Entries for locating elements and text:
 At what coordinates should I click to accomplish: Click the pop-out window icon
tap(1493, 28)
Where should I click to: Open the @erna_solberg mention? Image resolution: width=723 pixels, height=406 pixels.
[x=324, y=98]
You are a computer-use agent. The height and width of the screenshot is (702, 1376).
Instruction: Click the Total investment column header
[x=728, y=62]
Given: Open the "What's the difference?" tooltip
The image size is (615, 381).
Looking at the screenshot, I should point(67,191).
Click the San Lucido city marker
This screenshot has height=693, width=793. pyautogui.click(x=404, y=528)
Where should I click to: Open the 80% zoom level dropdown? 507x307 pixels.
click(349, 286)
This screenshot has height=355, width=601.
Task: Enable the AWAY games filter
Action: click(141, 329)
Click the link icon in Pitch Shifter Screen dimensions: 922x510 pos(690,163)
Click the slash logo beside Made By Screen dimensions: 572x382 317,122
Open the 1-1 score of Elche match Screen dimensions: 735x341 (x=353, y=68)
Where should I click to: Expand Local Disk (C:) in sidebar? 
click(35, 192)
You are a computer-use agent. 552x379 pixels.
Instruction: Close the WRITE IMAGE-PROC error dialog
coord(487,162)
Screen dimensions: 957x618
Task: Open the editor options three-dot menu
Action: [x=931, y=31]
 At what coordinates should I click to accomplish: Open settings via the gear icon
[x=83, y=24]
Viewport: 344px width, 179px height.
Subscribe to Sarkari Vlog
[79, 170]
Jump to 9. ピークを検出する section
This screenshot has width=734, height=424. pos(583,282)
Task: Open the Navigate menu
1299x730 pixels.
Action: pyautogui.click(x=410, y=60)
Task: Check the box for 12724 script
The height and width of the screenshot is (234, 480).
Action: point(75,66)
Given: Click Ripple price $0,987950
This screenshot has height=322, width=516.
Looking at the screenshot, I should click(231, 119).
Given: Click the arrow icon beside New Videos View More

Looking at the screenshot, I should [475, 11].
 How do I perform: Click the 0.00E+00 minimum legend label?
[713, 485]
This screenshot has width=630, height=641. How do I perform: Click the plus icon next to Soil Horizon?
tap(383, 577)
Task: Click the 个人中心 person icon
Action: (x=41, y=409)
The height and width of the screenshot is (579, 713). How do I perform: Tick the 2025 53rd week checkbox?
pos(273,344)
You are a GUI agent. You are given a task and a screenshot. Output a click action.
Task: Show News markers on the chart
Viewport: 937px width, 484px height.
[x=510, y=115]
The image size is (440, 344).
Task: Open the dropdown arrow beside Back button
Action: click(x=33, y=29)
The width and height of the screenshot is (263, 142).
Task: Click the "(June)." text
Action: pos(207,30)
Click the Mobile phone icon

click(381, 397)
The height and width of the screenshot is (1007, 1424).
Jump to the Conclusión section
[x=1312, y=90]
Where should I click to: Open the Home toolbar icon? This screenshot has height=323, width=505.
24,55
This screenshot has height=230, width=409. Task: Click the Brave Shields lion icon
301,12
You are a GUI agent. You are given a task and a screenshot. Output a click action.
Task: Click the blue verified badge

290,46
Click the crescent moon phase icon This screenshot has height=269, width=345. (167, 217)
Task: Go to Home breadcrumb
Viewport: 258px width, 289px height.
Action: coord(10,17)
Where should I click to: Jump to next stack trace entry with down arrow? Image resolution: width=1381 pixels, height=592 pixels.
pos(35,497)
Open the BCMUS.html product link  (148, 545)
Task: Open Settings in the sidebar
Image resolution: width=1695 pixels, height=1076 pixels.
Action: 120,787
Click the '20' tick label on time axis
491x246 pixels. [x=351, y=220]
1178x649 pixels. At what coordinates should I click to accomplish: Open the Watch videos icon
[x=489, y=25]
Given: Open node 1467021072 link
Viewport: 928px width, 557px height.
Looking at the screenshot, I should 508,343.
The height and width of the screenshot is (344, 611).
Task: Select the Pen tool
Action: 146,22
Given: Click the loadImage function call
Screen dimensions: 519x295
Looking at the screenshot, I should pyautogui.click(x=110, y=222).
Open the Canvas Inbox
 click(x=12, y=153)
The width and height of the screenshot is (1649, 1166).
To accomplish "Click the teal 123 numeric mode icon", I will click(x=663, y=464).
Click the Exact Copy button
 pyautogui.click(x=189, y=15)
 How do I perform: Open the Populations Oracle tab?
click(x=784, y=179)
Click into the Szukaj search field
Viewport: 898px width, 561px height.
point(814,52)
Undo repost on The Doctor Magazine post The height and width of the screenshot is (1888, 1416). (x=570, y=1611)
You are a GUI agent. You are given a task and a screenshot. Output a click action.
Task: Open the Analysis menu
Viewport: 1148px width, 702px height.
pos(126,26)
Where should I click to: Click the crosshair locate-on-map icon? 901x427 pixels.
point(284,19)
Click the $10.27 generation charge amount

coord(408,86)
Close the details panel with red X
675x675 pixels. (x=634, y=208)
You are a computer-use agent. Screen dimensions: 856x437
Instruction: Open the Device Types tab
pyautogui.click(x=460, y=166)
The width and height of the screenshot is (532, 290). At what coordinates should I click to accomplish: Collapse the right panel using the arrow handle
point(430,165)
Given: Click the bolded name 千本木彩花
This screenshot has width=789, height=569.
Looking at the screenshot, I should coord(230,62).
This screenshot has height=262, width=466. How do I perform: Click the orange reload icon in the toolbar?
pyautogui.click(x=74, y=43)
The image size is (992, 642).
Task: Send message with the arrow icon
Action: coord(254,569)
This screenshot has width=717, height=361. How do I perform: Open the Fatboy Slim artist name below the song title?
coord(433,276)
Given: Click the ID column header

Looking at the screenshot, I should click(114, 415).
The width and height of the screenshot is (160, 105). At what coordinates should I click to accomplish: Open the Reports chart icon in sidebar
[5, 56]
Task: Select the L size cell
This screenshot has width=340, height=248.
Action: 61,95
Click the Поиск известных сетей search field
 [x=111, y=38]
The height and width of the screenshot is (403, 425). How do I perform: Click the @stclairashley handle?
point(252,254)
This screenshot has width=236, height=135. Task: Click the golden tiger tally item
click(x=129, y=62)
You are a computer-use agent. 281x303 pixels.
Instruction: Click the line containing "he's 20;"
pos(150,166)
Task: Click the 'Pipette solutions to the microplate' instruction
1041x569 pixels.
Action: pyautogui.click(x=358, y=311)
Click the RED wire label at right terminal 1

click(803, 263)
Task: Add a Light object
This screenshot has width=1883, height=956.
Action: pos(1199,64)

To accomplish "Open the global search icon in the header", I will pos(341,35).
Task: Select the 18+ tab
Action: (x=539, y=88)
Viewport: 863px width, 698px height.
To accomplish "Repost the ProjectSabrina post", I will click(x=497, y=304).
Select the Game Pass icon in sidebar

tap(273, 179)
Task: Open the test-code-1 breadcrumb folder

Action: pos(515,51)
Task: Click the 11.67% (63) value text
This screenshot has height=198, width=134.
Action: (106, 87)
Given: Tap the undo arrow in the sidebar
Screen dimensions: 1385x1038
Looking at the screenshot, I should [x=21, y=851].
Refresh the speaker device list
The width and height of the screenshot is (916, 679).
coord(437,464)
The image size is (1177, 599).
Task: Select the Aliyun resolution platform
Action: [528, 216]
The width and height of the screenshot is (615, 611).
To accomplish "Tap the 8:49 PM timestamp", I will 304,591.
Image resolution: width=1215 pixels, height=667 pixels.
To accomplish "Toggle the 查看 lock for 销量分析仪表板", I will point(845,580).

SHORT TASK:
Return each line above that contains the word "with", copied unchanged.

SOLVED PROBLEM:
Where should I click to: Jump to next stack trace entry with down arrow? Image resolution: width=1381 pixels, height=592 pixels.
Close the details panel with red X
Task: Send message with the arrow icon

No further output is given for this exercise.